[Stored records]
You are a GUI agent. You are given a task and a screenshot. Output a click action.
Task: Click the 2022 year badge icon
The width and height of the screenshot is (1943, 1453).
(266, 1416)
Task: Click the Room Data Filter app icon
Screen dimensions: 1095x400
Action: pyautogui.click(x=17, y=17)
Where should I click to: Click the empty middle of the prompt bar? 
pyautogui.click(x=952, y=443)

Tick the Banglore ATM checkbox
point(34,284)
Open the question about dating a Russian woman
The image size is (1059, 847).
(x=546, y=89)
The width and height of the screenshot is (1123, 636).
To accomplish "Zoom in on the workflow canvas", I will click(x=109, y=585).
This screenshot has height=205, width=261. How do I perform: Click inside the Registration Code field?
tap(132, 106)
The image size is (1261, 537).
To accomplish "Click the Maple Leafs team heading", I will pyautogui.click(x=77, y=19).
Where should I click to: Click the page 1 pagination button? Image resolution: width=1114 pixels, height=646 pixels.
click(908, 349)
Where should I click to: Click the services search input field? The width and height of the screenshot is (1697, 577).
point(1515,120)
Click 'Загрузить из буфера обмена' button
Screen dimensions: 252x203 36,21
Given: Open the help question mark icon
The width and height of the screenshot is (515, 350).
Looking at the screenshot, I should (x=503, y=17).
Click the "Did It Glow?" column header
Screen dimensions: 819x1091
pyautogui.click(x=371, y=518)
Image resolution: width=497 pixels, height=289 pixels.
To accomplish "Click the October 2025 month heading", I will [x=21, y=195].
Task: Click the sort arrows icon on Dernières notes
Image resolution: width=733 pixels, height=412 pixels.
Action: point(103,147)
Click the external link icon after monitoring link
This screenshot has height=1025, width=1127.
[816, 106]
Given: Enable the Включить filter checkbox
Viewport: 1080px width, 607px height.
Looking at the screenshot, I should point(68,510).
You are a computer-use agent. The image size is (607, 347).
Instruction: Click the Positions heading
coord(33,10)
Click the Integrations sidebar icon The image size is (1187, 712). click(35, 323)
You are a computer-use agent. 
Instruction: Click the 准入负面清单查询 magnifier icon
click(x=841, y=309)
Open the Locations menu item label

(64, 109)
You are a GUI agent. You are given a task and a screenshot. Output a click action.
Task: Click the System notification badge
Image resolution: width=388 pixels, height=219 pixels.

Task description =
Only the lines from the one with "Click the external" through the final line above belong in the answer, each retyped exactly.

Solution to this problem =
Click the external link icon after monitoring link
This screenshot has height=1025, width=1127.
[816, 106]
Given: Enable the Включить filter checkbox
Viewport: 1080px width, 607px height.
Looking at the screenshot, I should point(68,510).
You are a computer-use agent. The image size is (607, 347).
Instruction: Click the Positions heading
coord(33,10)
Click the Integrations sidebar icon The image size is (1187, 712). click(35, 323)
You are a computer-use agent. 
Instruction: Click the 准入负面清单查询 magnifier icon
click(x=841, y=309)
Open the Locations menu item label

(64, 109)
You are a GUI agent. You are given a task and a screenshot. Output a click action.
Task: Click the System notification badge
Image resolution: width=388 pixels, height=219 pixels.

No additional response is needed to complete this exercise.